Evolocumab is a fully human monoclonal antibody that inhibits proprotein convertase subtilisin/kexin type 9 (PCSK9). PCSK9 is a protein that targets LDL receptors for degradation and its inhibition thereby enhances the liver's ability to remove LDL-C, or "bad" cholesterol, from the blood.

Mechanism
Evolocumab is designed to bind to PCSK9 and inhibit PCSK9 from binding to LDL receptors on the liver surface. In the absence of PCSK9, there are more LDL receptors on the surface of liver cells to remove LDL-C from the blood.

History
Amgen submitted a biologics license application (BLA) for evolocumab to the FDA in August 2014. The FDA approved evolocumab injection on 27 August 2015, for some patients who are unable to get their LDL cholesterol under control with current treatment options. The European Commission approved it in July 2015. Evolocumab received approval from Health Canada on September 10, 2015. Amgen reported approval by Health Canada in a press release on September 15, 2015.

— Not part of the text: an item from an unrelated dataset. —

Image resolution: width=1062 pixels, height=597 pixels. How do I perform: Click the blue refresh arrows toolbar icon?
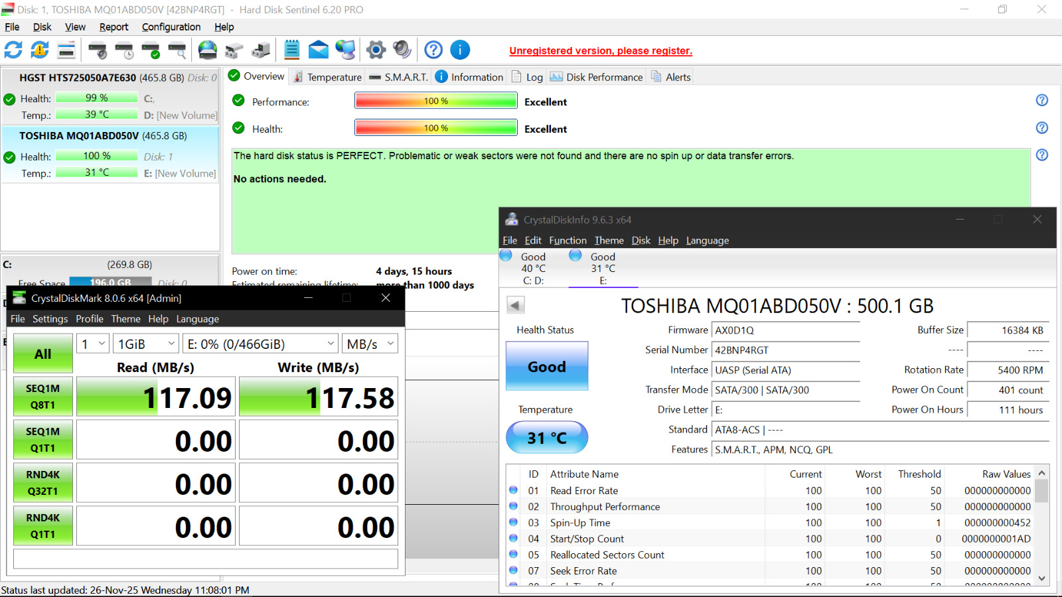point(13,50)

Regeneron Pharmaceuticals and Amgen had each filed for patent protection on their monoclonal antibodies against PCSK9 and the companies ended up in patent litigation in the U.S.  In March 2016 a district court found that Regeneron's drug alirocumab infringed Amgen's patents; Amgen then requested an injunction barring Regeneron and Sanofi from marketing alirocumab, which was granted in January 2017. The judge gave Regeneron and Sanofi 30 days to appeal before the injunction went into effect.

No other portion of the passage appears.